## [TEXTO SELECCIONADO]
- - - - - - -

Es evidente que una interpretación semejante del pasaje del Génesis repugna tanto a la exégesis como al sano instinto moral general.
Como es obvio, se ha introducido una nueva noción de la conciencia moral, cuyo punto central es su “creatividad”. Para discernir su validez, el Papa se apoya en la clarificación realizada en la sección anterior de este mismo capítulo II de la Encíclica sobre la relación entre la libertad y la ley, y clarifica algunos puntos nucleares del entendimiento cristiano de la conciencia.
Partiendo del texto de San Pablo ya citado antes, al explicar la ley natural (Rm 2, 14-15), el Papa explica el sentido bíblico de la conciencia: testigo de la ley para el hombre, testigo de su fidelidad o infidelidad a la ley, o sea, testigo de su esencial rectitud o maldad moral (n. 57). Desde aquí el Papa presenta la doctrina sobre la conciencia.
Recogemos ahora en breve resumen esa doctrina, para detenernos a continuación únicamente en el punto que reviste particular interés teológico de la exposición magisterial.
La Encíclica define la conciencia en sentido estricto como un juicio práctico que valora un acto moral concreto (n. 59). Se trata, pues, de la aplicación de la ley objetiva a un caso particular. La conciencia es, por tanto, un acto de la inteligencia de la persona, que aplica el conocimiento universal del bien en una determinada situación, y expresa así un juicio sobre la conducta que debe ser elegida hic et nunc (n. 32).
De acuerdo con esto, la ley natural es el fundamento del juicio de la conciencia, pues expresa la verdad universal sobre el bien de la persona y de sus actos. En cambio, la conciencia es la aplicación de aquella verdad al acto particular al que se enfrenta el sujeto agente singular.
La Encíclica recoge así la doctrina tradicional inspirada en Santo Tomás[8].
Los autores críticos han rechazado frecuentemente este modo de entender la conciencia por considerarlo un empobrecimiento de la misma al convertirla en lo que entienden ser un mero órgano pasivo de aplicación de la ley, que negaría, por tanto, la originalidad personal de la vocación y la singularidad de la situación y de sus exigencias particulares.
Hay que decir, sin embargo, que ni la concepción tomista ni el texto de la Encíclica pueden ser interpretados así[9].
En honor a la verdad hay que afirmar que el modo en que el Papa explica en qué consiste esa aplicación de la ley al acto particular es bien distinto del que estos autores quieren ver. Es éste precisamente el punto que antes señalábamos como de particular interés teológico en la doctrina del documento Pontificio.
La lectura de la Encíclica deja ver claramente que esa “aplicación” no es ni mucho menos un acto de juicio mecánico. Y el punto clave para comprender esto es la afirmación de que se trata de un juicio práctico.

- - - - - - -

## [MATERIAL APORTADO]
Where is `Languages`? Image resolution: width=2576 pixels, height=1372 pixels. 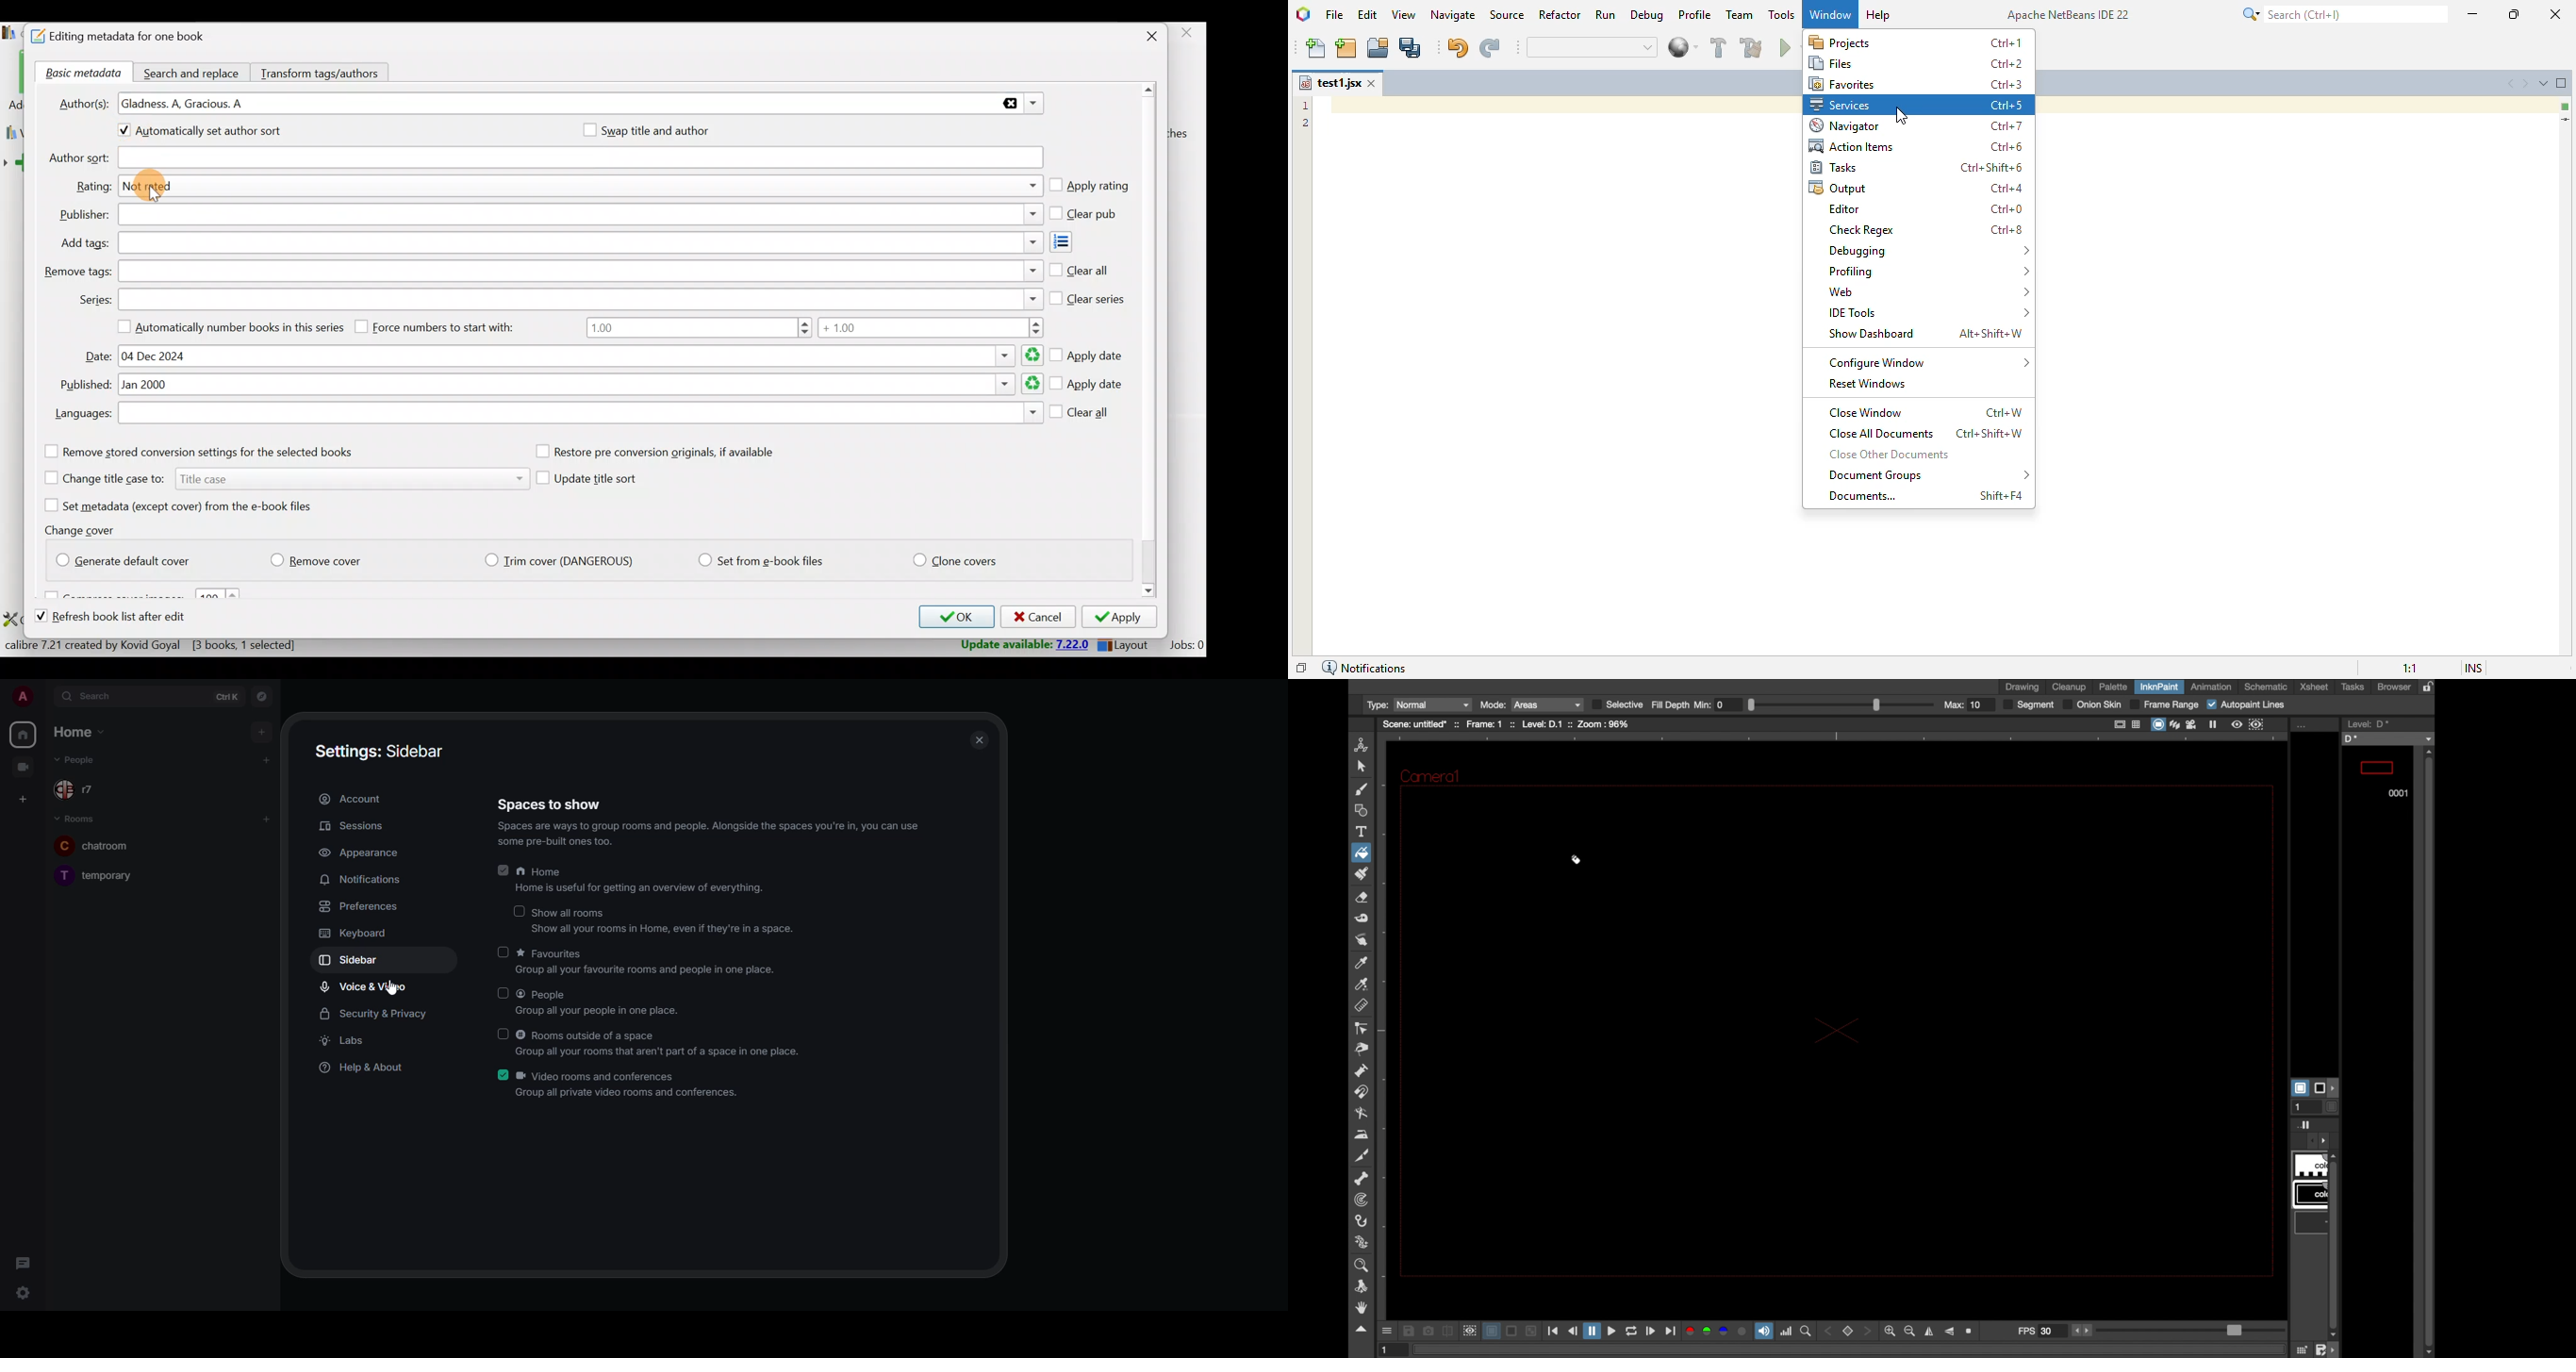
Languages is located at coordinates (580, 414).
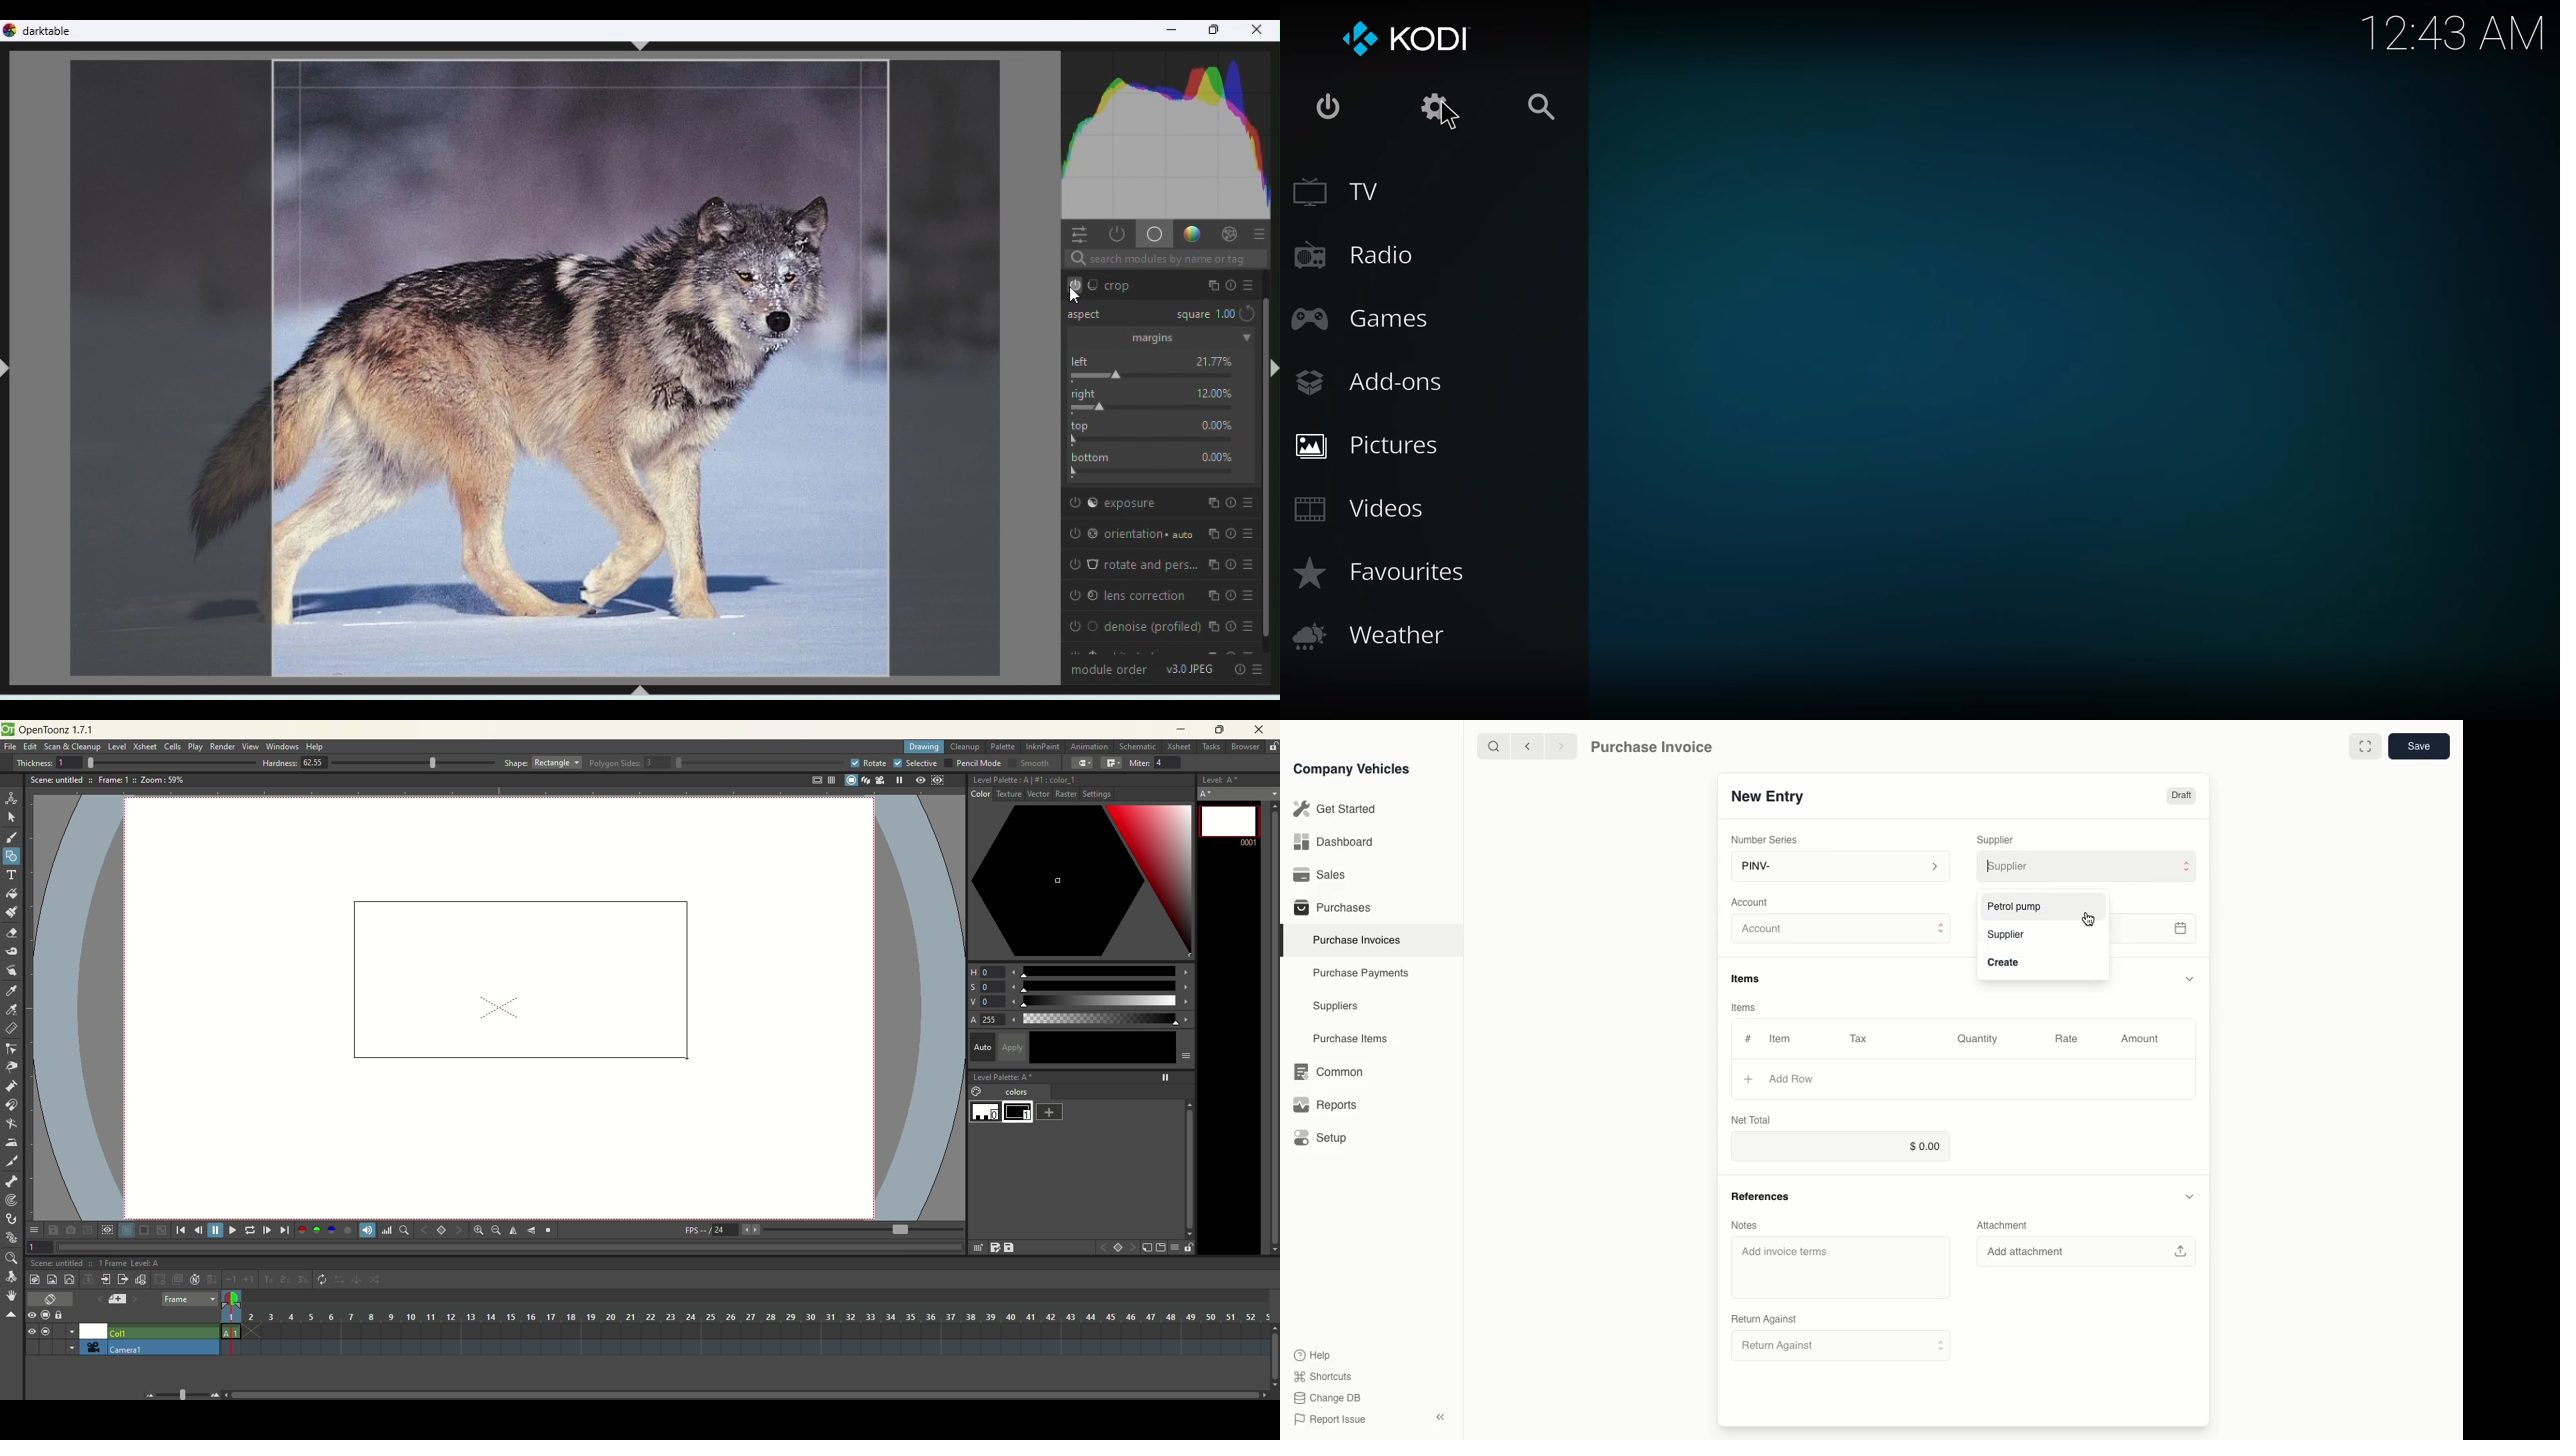 The height and width of the screenshot is (1456, 2576). I want to click on Reports, so click(1325, 1105).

- - - - - - -

## [TAREA ASIGNADA A]
Resume en dos oraciones el texto sobre la conciencia moral.
## [TAREA ASIGNADA B]
Prolonga el texto sobre la conciencia moral a partir de su última oración.
Las líneas no intervienen en nada de esto.

## [RESULTADO A]
La Encíclica se apoya en la relación entre libertad y ley y en el texto de San Pablo, y define la conciencia como un juicio práctico que aplica a un acto concreto la ley natural, fundamento que expresa la verdad universal sobre el bien, siguiendo la doctrina tradicional inspirada en Santo Tomás. Algunos autores críticos rechazan esta concepción porque reduciría la conciencia a un órgano pasivo de aplicación de la ley, pero el texto sostiene que ni la visión tomista ni la Encíclica admiten esa lectura, ya que dicha aplicación no es un juicio mecánico, precisamente por tratarse de un juicio práctico.

## [RESULTADO B]
En efecto, Juan Pablo II habla con frecuencia de una “búsqueda de la verdad” (n. 61), de un “camino de la conciencia hacia la verdad” (n. 31), etc., que presenta la conciencia como algo más que la simple aplicación pasiva de algo ya conocido. En definitiva, esas afirmaciones del Papa recogen el hecho de que la verdad moral no es algo ya dado en la norma objetiva y universal, sino que ha de ser descubierta y reconocida por la conciencia en la situación concreta. Y esto es debido a que la verdad moral que afecta a los actos particulares del sujeto singular, es decir, la verdad sobre el bien de la persona, no es una verdad puramente especulativa, algo que se contempla, sino práctica, es decir, algo que se ha de realizar, una verdad por hacer. Su reconocimiento es, por tanto, algo más que su simple conocimiento teórico: necesita la disposición de aceptar sus exigencias y, por tanto, es competencia no sólo de la razón, sino de la disposición de la entera persona. En la medida en que ésta se ejercita en las virtudes morales, empezando por la prudencia, adquiere la connaturalidad con su bien que le dispone a reconocerlo en concreto.
De aquí que la singularidad de cada persona y la originalidad de cada situación no exigen la división antes mencionada de la verdad moral en dos niveles que permitiesen establecer una verdad existencial distinta de la universal expresada en la ley (n. 56); ni permiten sostener que la verdad de la conciencia viene garantizada únicamente por la concordancia con las propias convicciones o con las buenas intenciones subjetivas, como propugnan algunos moralistas. Lo que exigen es precisamente la connaturalidad con el bien del entero sujeto moral (n. 64), connaturalidad que se actúa mediante las virtudes morales.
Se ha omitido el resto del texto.